El sheriff Rees le hizo un gesto con la mano a Brianna desde la puerta, indicando que se acercara, con verdadero nerviosismo, como si estuviera ansioso por algo.

Estaba segura de que algo debía de haber pasado.

Le eché un vistazo a Julius, quien parecía paralizado aunque también extraordinariamente tranquilo, y, acto seguido, me dispuse a ir junto a Brianna hacia la puerta, zafándome de su fuerte agarre.
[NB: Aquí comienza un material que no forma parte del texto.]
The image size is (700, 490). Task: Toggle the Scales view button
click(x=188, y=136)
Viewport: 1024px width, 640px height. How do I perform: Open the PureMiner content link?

—Barbara, no te acerques. Quédate junto al padre Julius, no te muevas de allí —me ordenó el sheriff Rees, señalándome con firmeza el lugar donde se encontraba mi tío abuelo.

Brianna siguió su camino hasta su jefe, mientras que yo me detenía, obedeciendo por primera vez las órdenes del policía.

Volví a girarme hacia Julius, quien tenía la cruz que colgaba de su cuello entre las manos, a la vez que movía los labios sin emitir ningún sonido, probablemente rezando en silencio.

Afiné mi oído al escuchar el incesante sonido agudo de los varios comunicadores, lo que indicaba claramente que el sheriff y Brianna no eran los únicos agentes cercanos a la iglesia, y no pude evitar pensar en lo que debía de estar pasando.

—¿Se puede saber qué está pasando? —insistí, aunque sin moverme.

Grant Rees negó con la cabeza casi al instante, esperando a que Brianna llegara a la puerta para ordenarme en un gesto con la mano que no abandonara mi posición.

—Barbara, ven conmigo, seguro que todo va bien —dijo Julius, tranquilizador, intentando persuadirme con su dulce voz.